TASK PROMPT >>
Each record beneath this line should be returned exactly as it is.

DATA TO EXAMINE >>
+---+

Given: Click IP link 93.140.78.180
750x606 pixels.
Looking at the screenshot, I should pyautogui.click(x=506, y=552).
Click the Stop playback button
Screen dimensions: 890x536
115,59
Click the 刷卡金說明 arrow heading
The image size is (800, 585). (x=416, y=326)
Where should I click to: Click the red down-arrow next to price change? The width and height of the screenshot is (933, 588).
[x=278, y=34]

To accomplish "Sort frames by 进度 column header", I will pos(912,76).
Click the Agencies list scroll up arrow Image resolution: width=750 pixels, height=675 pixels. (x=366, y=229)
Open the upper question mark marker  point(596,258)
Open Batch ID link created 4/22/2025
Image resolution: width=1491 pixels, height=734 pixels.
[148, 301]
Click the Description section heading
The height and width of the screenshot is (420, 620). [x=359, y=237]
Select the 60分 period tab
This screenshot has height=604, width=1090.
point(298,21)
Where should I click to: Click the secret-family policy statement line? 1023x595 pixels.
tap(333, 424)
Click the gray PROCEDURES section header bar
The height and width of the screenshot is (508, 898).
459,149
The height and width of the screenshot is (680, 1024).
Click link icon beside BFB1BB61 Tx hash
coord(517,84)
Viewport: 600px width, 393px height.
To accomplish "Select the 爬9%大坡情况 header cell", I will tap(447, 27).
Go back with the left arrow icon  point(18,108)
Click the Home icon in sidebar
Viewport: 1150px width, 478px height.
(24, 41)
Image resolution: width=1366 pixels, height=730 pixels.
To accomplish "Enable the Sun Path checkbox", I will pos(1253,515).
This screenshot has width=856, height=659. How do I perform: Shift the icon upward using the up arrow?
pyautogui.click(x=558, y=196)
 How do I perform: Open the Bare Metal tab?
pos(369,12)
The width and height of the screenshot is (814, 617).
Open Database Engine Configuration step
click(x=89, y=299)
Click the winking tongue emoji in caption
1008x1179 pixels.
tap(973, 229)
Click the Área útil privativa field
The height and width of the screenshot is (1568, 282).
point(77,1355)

+---+

EXPECTED ANSWER >>
Given: Click IP link 93.140.78.180
750x606 pixels.
Looking at the screenshot, I should pyautogui.click(x=506, y=552).
Click the Stop playback button
Screen dimensions: 890x536
115,59
Click the 刷卡金說明 arrow heading
The image size is (800, 585). (x=416, y=326)
Where should I click to: Click the red down-arrow next to price change? The width and height of the screenshot is (933, 588).
[x=278, y=34]

To accomplish "Sort frames by 进度 column header", I will pos(912,76).
Click the Agencies list scroll up arrow Image resolution: width=750 pixels, height=675 pixels. (x=366, y=229)
Open the upper question mark marker  point(596,258)
Open Batch ID link created 4/22/2025
Image resolution: width=1491 pixels, height=734 pixels.
[148, 301]
Click the Description section heading
The height and width of the screenshot is (420, 620). [x=359, y=237]
Select the 60分 period tab
This screenshot has height=604, width=1090.
point(298,21)
Where should I click to: Click the secret-family policy statement line? 1023x595 pixels.
tap(333, 424)
Click the gray PROCEDURES section header bar
The height and width of the screenshot is (508, 898).
459,149
The height and width of the screenshot is (680, 1024).
Click link icon beside BFB1BB61 Tx hash
coord(517,84)
Viewport: 600px width, 393px height.
To accomplish "Select the 爬9%大坡情况 header cell", I will tap(447, 27).
Go back with the left arrow icon  point(18,108)
Click the Home icon in sidebar
Viewport: 1150px width, 478px height.
(24, 41)
Image resolution: width=1366 pixels, height=730 pixels.
To accomplish "Enable the Sun Path checkbox", I will pos(1253,515).
This screenshot has width=856, height=659. How do I perform: Shift the icon upward using the up arrow?
pyautogui.click(x=558, y=196)
 How do I perform: Open the Bare Metal tab?
pos(369,12)
The width and height of the screenshot is (814, 617).
Open Database Engine Configuration step
click(x=89, y=299)
Click the winking tongue emoji in caption
1008x1179 pixels.
tap(973, 229)
Click the Área útil privativa field
The height and width of the screenshot is (1568, 282).
point(77,1355)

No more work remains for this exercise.